[发明专利]竞争性交替结合猝灭探针环介导等温扩增快速检测方法

权利要求书

1、一种竞争性交替结合猝灭探针环介导等温扩增的快速检测方法，其特征在于，按如下步骤进行：

(1)将细胞悬浮于生理盐水中，离心，去掉上清，然后用磷酸缓冲液冲洗细胞，加入样品预处理液200～500μl，剧烈震荡混匀；

(2)将震荡混匀后的细胞溶液在100℃加热10～20分钟，冰浴10～20分钟，离心，取上清作为模板DNA；

(3)在PCR反应管中加入模板DNA，目标DNA序列的上游引物和下游引物，dNTPs，rTaq酶，10×PCR反应缓冲液，加双蒸水，进行反应，PCR产物即为目标DNA；

(4)竞争DNA序列上游序列的扩增，在PCR反应管中加入模板DNA，竞争DNA上游序列的上游引物和下游引物，dNTPs，rTaq酶，10×PCR反应缓冲液，加双蒸水，进行反应，PCR产物即为竞争DNA序列的上游序列；

(5)竞争DNA序列下游序列的扩展，在PCR反应管中加入模板DNA、竞争DNA序列下游序列的上游引物和下游引物，dNTPs，rTaq酶，10×PCR反应缓冲液，加双蒸水，进行反应，PCR产物即为竞争DNA序列的下游序列；

(6)竞争DNA的获得，分别回收纯化竞争DNA序列的上游序列和下游序列，混合后稀释，取5μl作为模板加入到PCR反应管中，然后依次加入上游序列的上游引物和下游序列的下游引物，dNTPs，Taq Plus扩增酶，10×PCR反应缓冲液，加双蒸水，进行反应，PCR产物即为竞争DNA，稀释后，通过分光光度计测定竞争DNA的浓度C；

(7)在PCR管加入交替结合淬灭探针，环介导等温扩增引物混合物，反应缓冲液，BstDNA聚合酶，竞争DNA，加水，65～70℃反应45～50分钟，测定反应前F_b和反应后的荧光强度F_e，计算F_C，F_C＝F_e/F_b；

(8)在PCR管加入交替结合淬灭探针，环介导等温扩增引物混合物，反应缓冲液，Bst DNA聚合酶，目标DNA，加水，65～70℃反应45～50分钟，测定反应前F_b和反应后的荧光强度F_e，计算F_T，F_T＝F_e/F_b；

(9)在PCR管加入交替结合淬灭探针，环介导等温扩增引物混合物，反应缓冲液，BstDNA聚合酶，浓度为X的模板DNA，加水，65～70℃反应45～50分钟，测定反应前F_b和反应后的荧光强度F_e；

(10)根据以下公式计算模板DNA的浓度

F_e/F_b＝F_T[X/(X+C)]+F_C[C/(X+C)]＝[C(F_C-F_T)/(X+C)]+F_T。
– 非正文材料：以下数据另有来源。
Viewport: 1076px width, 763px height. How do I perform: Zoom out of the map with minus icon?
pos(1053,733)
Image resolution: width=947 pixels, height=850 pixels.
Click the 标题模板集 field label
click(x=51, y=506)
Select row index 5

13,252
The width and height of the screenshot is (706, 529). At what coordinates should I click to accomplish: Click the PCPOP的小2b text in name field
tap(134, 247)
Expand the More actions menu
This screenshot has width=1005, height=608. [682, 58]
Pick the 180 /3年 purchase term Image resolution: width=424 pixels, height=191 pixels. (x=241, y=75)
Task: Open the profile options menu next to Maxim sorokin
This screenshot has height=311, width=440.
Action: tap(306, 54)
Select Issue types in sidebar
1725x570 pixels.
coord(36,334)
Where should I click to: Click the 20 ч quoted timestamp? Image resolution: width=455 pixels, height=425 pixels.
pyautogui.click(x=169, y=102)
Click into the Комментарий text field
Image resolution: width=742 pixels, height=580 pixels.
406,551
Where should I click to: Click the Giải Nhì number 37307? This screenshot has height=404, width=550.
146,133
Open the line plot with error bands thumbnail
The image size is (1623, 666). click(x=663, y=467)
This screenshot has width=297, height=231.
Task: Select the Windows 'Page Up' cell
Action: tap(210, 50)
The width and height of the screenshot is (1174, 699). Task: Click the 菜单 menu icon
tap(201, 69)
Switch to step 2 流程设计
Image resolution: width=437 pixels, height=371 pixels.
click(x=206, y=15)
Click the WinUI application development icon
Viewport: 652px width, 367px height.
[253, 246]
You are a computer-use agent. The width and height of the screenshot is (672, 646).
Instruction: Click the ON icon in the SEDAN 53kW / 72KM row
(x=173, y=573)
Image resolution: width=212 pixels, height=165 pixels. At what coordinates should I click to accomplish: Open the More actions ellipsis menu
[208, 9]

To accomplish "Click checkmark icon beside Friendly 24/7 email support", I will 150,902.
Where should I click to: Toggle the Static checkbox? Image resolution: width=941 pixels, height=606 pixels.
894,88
2、根据权利要求1所述的快速检测方法，其特征在于所述的进行反应为95～100℃预变性10～15min；94～100℃变性30～35s，50～60℃退火30～35s，72～75℃延伸30～35s，进行30个循环；最后于72～75℃延伸5～10min。

3、根据权利要求1所述的快速检测方法，其特征在于，所述交替结合淬灭探针的3’末端由氟硼荧光染料进行标记，5’末端为磷酸化处理。

4、根据权利要求3所述的快速检测方法，其特征在于所述的荧光为氟硼荧光染料。

5、根据权利要求1所述的快速检测方法，其特征在于所述的Bst DNA聚合酶的浓度为8000U/ml，dNTPs浓度为10mmol/L，Taq Plus扩增酶浓度为5000U/ml，rTaq酶浓度为5000U/ml；所述的磷酸缓冲液冲洗细胞的次数为2～3次；步骤(1)中所述的每1L样品预处理液含有1mol盐酸、0.5molpH为8.0的Tris-盐酸和20ml曲拉通100。

6、根据权利要求1所述的快速检测方法，其特征在于步骤(7)、(8)、(9)中所述的环介导等温扩增引物混合物包括上游外引物、下游外引物、上游内引物、下游内引物。